Metinden Alıntı
ANLAM/A ve DİL

Anlam, derinde ama kuyu değil; derûnda, deryâ-denizde olan; dil, o anlamı “o deryâdan/derinlikten” çekip-çıkaran ve insanların istifadesine sunan toplumsal araç/bakraçtır.

Her toplumun dili (= aracı-bakracı), anlama/ya olan gereksinimi oranında zengin ya da fakirdir.

Türk Dili = Türkçe, Türklerin Dilidir, bu dil, Orta Asya’da şekillenmiştir, ilk Türk yazıtlarından kabul edilen Kutadgu Bilig’deki yaklaşık 3000 kelime-kavramın dağılımı büyük oranda Arapça-Farsça (400 Arapça, 130 Farsça), birazı Uygurca (Kutadgu Bilig yazıldığında M.1069/H.462, Uygurlar Budist’tir.), birazı Çince, Sanskritçe ve Soğdca'dan oluşur ve bunların toplamı 100’ü geçmezmiş. (Kaynak : Nuerjiamalı Maımaıtıaılı. Kutadgu Bilig’in Söz Varlığı. Yüksek Lisans Tezi, İstanbul YTÜ, 2013.)

Türk Dilinde anlama/ya ulaşmak “uyanmak” sözcüğü ile karşılanır. Uyanmak sözcüğü zamanla ses değişikliğine uğramıştır; aslı od-unmak, od, ateştir; odunmak, kişinin “içinde ateş yakması” demektir. Odun, kendini bilmeden, anlamadan yanmadır/yanandır.

Görevin Amacı
Anlam ve dil üzerine yazılmış metni son cümlesinden sonra sürdürün.

Mevcut Veriler

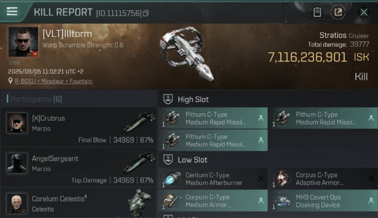Copy the kill report ID
Screen dimensions: 378x218
click(x=146, y=13)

Görev Çıktısı
Uyanma ise, kişinin anlam deryâsı (denizi) ile irtibat (bağ) kurması ve artık o deryâdan beslenmesi (yorulunca tekrar uyuması ama uyanınca) bunun “bilincinde/şuurunda” olmasıdır.

Uyanmak, içimizdeki ateşi yakmaksa, Hz. Mûsâ’nın Tûr’da gördüğü ateşi, dışarıda mı aramalıyız?!.

Ölüm uykusu, artık o ateşin yakılamaması, uyanamamak, değil midir?

Ayakta uyumak, zâhiren uyanık görünüp olup-bitenin farkında olmamak (dışardan uyanık/canlı görünüp içeride uykuda/ölü olmak) değil midir?!.

Anlam, Ruhtur. O Ruh herkese üflenmiştir ama çoğu insan o Ruhun ateşini söndürmüş, söndürmese bile o ateşi oldukça zayıflatmış ve ortalıkta “ruh gibi” dolaşmaktadır. (İkinci ruh –ruh gibi dolaşmak--, hiçbir şeyin farkında olmamak, bilinçsizlik anlamındadır. Bu ruhun ilk ruhla bir alâkası yoktur; sadece ses ve harf benzerliği vardır. Bu da her sesin = lafzın mânâ/anlam ile aynı olmadığına işarettir.)

Harf (alfabe), kabuk ve görüntüdür; mânâ (anlam) özdür; ses ve söz ise harflerle (alfabe) mânâ/anlam arasında gidip-gelen aracılar/araçlardır. Ses ve söz, harfe yaklaşırsa konuşma = lakırtı ve yazma = karalama; mânâya yaklaşırsa anlama, kavrama ve idrâk adını alır.

“Anlamla tanışanın”! dile (konuşmaya, yazmaya) ihtiyacı kalmaz. O, her şeyi “sukût halindeyken de” anlar ve kendisi de “sukût halindeyken” konuşur.

Ama bizler için dil (konuşma ve yazma), hâlâ gerekli ve vazgeçilmezdir.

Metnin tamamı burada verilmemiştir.